# What you should do
Carry on the passage about personal themes and identity in life stories, starting right after its final sentence.

Thus, an explicit reflexive personal identity which is fixed, enduring and prominent throughout the account occurs among informants who experience distress or a disjunction in existential meaning, or experience marginality. In contrast, narrators who present multiple flexible, situated identities across the life story are culturally defined as healthy, normal. Second, and very importantly, the telling of a whole life is problematic for some informants who ask us to direct them, “You ask me the questions and I’ll answer, it’s too hard.” These tend to be the stories narrated according to a personal theme, not the life course.
This finding is counterintuitive to some models of identity process and the life history derived from Western ideals of an explicit “life theme” that anchors an adult’s sense of coherence and integrity and helps to organize experiences and events. But the personal themes, from an empirical view, may be less valid for some informants, compared to those modeled after a flexible, situated model of co-authored selves. They seem engaged in asking, “How do I find myself here, and where am I headed?” I suggest that, since studies from a range of disciplines show certain life meanings have dysfunctional (Beck, 1979) or negative health consequences, the concept of “personal themes” in current usage requires further examination, in light of these studies of life stories.

# Recorded information
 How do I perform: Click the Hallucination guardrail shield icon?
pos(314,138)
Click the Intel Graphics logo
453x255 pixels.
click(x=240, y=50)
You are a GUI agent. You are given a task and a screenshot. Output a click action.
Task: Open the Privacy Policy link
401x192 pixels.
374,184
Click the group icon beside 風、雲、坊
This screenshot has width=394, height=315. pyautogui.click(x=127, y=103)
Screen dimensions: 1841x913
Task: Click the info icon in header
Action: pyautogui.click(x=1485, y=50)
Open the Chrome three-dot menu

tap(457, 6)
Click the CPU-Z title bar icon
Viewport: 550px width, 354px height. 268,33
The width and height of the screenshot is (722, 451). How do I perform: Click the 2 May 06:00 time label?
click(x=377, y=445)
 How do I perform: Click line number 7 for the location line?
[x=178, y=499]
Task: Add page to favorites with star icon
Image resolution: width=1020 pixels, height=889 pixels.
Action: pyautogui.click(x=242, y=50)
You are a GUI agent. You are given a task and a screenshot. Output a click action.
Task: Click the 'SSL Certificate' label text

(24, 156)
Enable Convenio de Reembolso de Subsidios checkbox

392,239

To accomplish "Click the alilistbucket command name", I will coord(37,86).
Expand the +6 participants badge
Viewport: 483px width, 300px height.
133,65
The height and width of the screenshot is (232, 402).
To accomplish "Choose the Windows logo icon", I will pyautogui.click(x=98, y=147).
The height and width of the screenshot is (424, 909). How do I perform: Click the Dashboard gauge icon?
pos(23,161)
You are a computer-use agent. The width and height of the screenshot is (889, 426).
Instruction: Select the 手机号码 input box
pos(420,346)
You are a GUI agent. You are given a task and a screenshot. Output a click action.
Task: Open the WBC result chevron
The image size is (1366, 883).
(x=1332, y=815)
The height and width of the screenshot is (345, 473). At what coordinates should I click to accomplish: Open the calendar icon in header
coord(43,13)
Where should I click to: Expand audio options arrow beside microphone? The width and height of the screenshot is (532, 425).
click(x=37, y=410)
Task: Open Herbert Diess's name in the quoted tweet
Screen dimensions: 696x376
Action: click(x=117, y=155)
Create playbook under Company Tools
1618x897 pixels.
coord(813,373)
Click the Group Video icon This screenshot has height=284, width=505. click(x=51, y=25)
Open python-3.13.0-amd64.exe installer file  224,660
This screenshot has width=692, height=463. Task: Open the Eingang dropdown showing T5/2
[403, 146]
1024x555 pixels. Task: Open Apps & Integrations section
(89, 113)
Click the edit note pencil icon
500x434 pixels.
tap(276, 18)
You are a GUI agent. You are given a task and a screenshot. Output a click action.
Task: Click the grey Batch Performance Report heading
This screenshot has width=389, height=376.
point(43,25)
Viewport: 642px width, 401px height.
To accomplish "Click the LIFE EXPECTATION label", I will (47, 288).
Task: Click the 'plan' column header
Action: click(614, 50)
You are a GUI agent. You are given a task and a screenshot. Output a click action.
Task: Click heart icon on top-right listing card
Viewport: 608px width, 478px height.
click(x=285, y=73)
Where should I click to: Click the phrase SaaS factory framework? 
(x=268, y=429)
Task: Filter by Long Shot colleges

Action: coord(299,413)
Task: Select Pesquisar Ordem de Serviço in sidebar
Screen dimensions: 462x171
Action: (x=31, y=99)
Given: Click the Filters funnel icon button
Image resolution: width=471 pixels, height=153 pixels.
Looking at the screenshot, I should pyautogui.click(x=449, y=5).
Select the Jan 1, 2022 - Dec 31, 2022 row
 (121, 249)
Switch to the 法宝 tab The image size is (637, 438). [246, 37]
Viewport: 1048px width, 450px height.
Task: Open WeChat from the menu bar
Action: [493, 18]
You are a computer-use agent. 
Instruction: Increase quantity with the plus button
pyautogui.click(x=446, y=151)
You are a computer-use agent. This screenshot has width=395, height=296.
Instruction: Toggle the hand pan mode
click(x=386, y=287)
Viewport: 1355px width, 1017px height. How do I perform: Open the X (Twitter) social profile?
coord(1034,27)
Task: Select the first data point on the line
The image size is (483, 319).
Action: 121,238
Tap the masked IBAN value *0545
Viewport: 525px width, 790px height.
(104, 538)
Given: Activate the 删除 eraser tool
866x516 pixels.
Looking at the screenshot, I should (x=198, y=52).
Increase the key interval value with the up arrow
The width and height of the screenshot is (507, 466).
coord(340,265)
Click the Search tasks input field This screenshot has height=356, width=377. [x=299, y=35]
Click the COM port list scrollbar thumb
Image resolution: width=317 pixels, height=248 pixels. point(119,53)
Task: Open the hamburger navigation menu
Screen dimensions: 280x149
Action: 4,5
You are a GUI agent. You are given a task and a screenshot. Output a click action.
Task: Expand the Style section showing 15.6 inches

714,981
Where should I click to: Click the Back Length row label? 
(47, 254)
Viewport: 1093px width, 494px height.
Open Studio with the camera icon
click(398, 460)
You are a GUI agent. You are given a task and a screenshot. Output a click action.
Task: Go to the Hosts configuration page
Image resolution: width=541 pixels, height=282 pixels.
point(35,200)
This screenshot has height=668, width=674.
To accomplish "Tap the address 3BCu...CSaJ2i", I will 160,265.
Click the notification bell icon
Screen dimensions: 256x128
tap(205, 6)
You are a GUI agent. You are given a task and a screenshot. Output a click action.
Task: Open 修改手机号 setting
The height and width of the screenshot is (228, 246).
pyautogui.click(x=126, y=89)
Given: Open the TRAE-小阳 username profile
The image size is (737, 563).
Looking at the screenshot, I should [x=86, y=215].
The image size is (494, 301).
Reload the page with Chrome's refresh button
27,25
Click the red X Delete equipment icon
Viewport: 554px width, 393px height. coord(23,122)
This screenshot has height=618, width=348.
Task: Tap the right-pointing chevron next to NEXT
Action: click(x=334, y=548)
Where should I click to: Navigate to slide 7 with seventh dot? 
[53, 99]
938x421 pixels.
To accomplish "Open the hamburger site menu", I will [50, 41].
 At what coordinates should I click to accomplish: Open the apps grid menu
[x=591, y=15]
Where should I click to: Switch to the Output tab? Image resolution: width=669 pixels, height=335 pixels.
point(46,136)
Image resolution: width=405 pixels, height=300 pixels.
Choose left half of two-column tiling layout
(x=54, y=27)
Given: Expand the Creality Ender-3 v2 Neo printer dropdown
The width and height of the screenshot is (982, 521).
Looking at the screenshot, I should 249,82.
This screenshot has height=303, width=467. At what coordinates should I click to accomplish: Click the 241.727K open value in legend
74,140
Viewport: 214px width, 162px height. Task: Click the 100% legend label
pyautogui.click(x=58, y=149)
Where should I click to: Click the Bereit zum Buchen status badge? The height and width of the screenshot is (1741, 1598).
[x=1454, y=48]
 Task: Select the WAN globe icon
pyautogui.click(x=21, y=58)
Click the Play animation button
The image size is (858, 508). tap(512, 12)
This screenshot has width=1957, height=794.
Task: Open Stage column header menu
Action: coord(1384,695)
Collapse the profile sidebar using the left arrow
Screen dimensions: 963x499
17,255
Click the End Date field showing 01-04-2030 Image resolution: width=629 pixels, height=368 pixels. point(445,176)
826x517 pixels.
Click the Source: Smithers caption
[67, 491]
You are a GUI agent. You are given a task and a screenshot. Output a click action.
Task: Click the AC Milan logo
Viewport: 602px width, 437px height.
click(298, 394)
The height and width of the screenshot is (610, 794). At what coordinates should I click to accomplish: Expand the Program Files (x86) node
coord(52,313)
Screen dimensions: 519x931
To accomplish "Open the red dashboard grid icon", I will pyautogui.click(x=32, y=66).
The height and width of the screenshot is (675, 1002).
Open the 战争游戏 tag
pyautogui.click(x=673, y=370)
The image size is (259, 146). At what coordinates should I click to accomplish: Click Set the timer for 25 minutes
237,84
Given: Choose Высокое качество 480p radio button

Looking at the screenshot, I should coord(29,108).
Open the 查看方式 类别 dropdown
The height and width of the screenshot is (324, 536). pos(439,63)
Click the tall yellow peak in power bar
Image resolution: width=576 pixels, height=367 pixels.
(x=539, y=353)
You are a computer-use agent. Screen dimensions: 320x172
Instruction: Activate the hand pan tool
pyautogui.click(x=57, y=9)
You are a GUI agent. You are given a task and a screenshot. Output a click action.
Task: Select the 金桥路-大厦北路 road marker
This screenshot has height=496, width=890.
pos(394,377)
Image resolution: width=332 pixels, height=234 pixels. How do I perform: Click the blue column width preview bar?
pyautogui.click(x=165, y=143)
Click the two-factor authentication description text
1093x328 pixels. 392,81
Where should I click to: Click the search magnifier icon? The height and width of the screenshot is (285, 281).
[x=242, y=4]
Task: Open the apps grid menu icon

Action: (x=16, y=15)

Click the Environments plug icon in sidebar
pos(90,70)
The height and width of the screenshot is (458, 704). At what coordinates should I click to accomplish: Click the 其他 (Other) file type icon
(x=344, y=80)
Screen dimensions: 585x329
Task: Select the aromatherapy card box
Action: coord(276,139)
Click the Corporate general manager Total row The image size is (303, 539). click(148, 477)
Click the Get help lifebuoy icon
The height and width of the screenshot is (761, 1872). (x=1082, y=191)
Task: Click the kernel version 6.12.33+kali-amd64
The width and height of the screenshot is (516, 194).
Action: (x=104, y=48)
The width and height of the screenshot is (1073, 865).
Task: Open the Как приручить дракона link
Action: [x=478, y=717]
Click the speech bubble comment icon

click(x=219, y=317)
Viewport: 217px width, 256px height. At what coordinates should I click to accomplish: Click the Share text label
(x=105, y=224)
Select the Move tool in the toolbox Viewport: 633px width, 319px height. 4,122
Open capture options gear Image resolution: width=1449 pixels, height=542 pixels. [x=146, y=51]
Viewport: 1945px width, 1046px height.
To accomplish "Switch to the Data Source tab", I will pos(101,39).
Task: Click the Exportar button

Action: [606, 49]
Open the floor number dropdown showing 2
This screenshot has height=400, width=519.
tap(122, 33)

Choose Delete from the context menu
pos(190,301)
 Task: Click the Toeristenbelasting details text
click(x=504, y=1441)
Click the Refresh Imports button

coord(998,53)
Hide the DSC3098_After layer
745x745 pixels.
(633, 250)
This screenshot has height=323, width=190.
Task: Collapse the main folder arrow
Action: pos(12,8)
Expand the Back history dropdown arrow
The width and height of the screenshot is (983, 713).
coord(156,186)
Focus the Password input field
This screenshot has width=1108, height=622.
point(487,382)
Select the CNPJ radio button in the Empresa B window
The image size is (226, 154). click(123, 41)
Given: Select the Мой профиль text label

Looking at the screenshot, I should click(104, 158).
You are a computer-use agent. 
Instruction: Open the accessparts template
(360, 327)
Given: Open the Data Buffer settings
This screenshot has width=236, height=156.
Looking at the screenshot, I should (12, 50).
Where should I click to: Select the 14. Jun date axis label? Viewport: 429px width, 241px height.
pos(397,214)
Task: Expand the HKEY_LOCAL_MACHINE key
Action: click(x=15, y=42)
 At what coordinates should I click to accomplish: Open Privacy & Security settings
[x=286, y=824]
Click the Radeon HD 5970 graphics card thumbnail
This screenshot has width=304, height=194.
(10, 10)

# Result of the task
Anthropologists and others should further consider our pursuit of the life history enterprise (or the quest for personal themes). We might wish to ask if, in our pursuit of life themes, we may be duplicitously reinforcing the sociopolitical conditions and individual experiences of distress for some narrators, despite the contemporary view of life stories as an aid to realizing a universal good of self-reflection, expression, and development.
Acknowledgements
Grants to the author from the National Institute on Aging #1RO1AG09065, and the National Institute of Mental Health, under the Clinical Research Centers Program #P50-MH40380 supported the research and the development of this article. Contributions by Morton Kleban to the design and statistical analyses, and by Rohini Mukand to the interviews and analysis are gratefully acknowledged.